**Source excerpt**
******
Pick up just about any paper describing a quantum algorithm and you'll see that the important step is a 'conspiracy' to make the amplitudes of 'undesirable' states sum to zero (or at least something small). Probably the simplest example is counterfactual computation where it is arranged that the computation is executed along two different branches with equal and opposite amplitudes. The neatest example is probably Shor's cycle discovery algorithm that forms the basis of his factoring algorithm. By clever use of the Fourier transform he arranges that branches leading to non-cycles cancel each other out leaving only the periods of cycles with high amplitudes.
However, I think it's important to stress that given any individual quantum computer Bennett et al. and I probably don't disagree on what it actually does. This is an issue of semantics. But semantics does make a difference. The notion of a quantum computer as a super-parallel machine is one being promulgated in the popular science press and I think this causes much confusion with people expecting all kinds of algorithms to run in O(1) time.
So why do people talk about parallel computation if that's not what quantum computer do? I think it's because people aren't comfortable with quantum computers yet. This means they don't want to think of quantum computers as something fundamental and irreducible and instead want to reduce them to something classical. The easiest classical model is the parallel one and so they 'reduce' it to that.
PS This is essentially a specialisation of an old post to the context of quantum computing.
Before continuing there's something important I should say. Let me quote Bennett et al. in Strengths and Weaknesses of Quantum Computing
"The power of quantum computers comes from their ability to follow a coherent superposition of computation paths."
In other words, what I am saying is in direct contradiction with what is said by some of the founding fathers of quantum computing. Actually, I think that's a good thing, it means that whether I'm right or wrong, I must be saying something non-trivial.
Consider a probabilistic computer. We can represent the probability of its being in any state by an element of a vector space whose basis is the set of possible states and where the coefficient of each basis element is the probability of the computer being in that state. Given any pair of vectors that represent possible ditributions of states. v1 and v2, then av1+bv2, where a,b>=0 and a+b = 1 is also a possible distribution.In other words we can form superpositions exactly analogously to the way we can form superpositions of quantum computer states. The mathematics that describes the notion of a quantum computer performing computations in parallel by superposing N states is formally almost identical to the mathematics describing a probabilistic computer as a superposition of states.
So if we can superpose N states in both classical probabilistic computers and quantum computers, why do neither seem to offer an N times speedup? In the case of quantum computers one popular explanation is that then though we run N states in parallel, we can't perform I/O with those N states in parallel. When we observe a quantum computer we cause a wavefunction collapse (it doesn't matter whether you are a believer in such collapse, that is how we model quantum computers) and instead we make a single observation from a probability distribution. Mathematically this is identical to what happens in a probabilistic machine - a superposition is nondeterministically mapped into one of many definite states.
So whatever the difference is between probabilistic computers and quantum computers, it doesn't lie in the fact that you can form superpositions. Mathematically speaking, probabilistic computers and quantum computers are almost identical in this respect.
But we know that quantum algorithms can do things that no probabilistic algorithm can, so there must be some difference. There is of course. Here's an approach to seeing what it is.
******
**Given problem A**
Answer these questions from the quantum computing excerpt, one per line:
(i) Which algorithm does the excerpt call the neatest example?
(ii) According to the quote from Bennett et al., where does the power of quantum computers come from?
(iii) What conditions must a and b meet for av1+bv2 to be a possible distribution?
**Given problem B**
Decide whether each statement agrees with the quantum computing excerpt. Answer yes or no, and quote the words of the excerpt that settle it.
(i) The view of a quantum computer as a super-parallel machine is being spread in the popular science press.
(ii) The author disagrees with Bennett et al. about what an individual quantum computer actually does.
(iii) The difference between probabilistic and quantum computers lies in the ability to form superpositions.

**Recorded data**
******
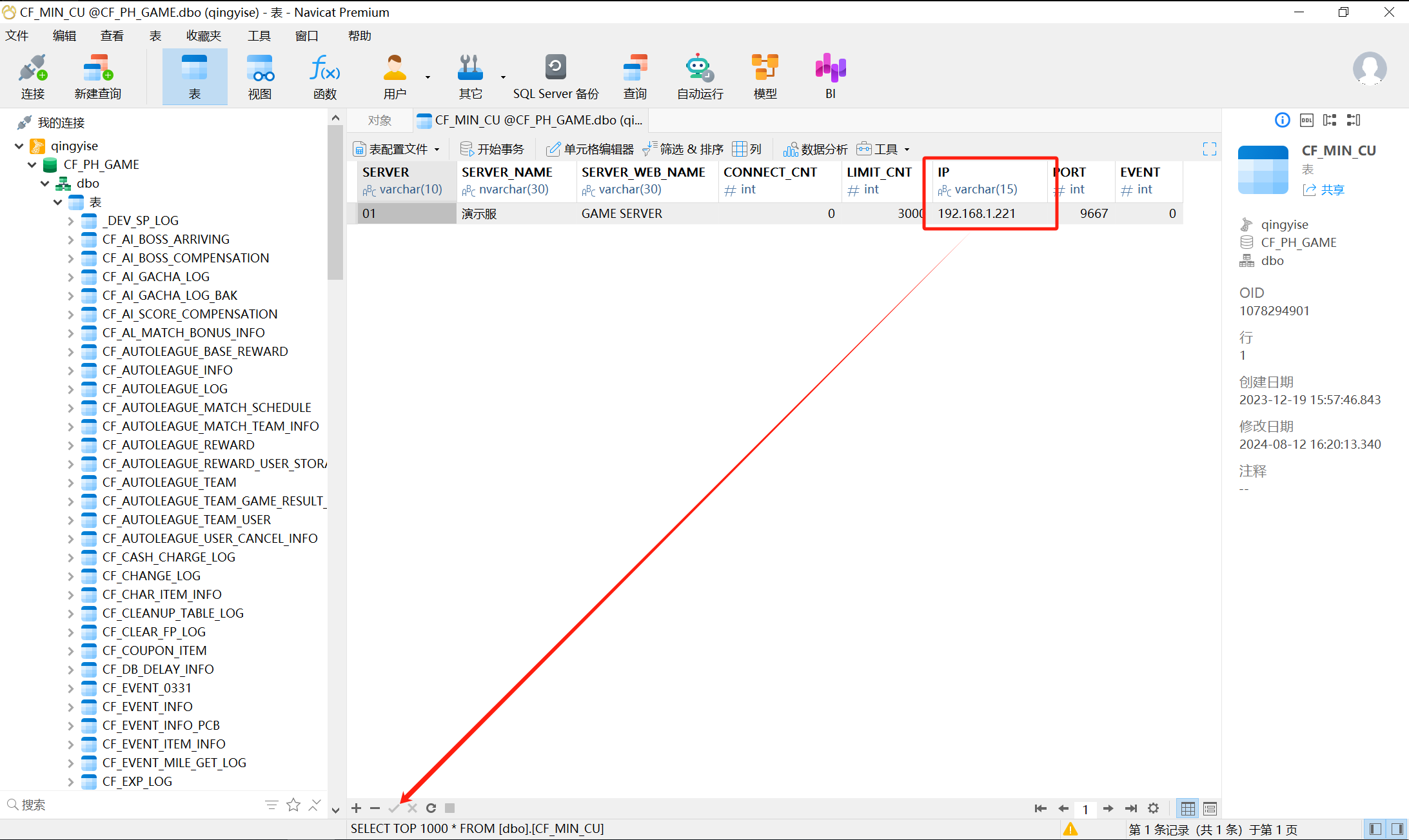The image size is (1409, 840).
Task: Switch to form view toggle
Action: [x=1210, y=808]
******
**Final answer A**
(i) Shor's cycle discovery algorithm, which forms the basis of his factoring algorithm.
(ii) From their ability to follow a coherent superposition of computation paths.
(iii) a,b>=0 and a+b = 1.

**Final answer B**
(i) Yes: "The notion of a quantum computer as a super-parallel machine is one being promulgated in the popular science press"
(ii) No: "given any individual quantum computer Bennett et al. and I probably don't disagree on what it actually does"
(iii) No: "whatever the difference is between probabilistic computers and quantum computers, it doesn't lie in the fact that you can form superpositions"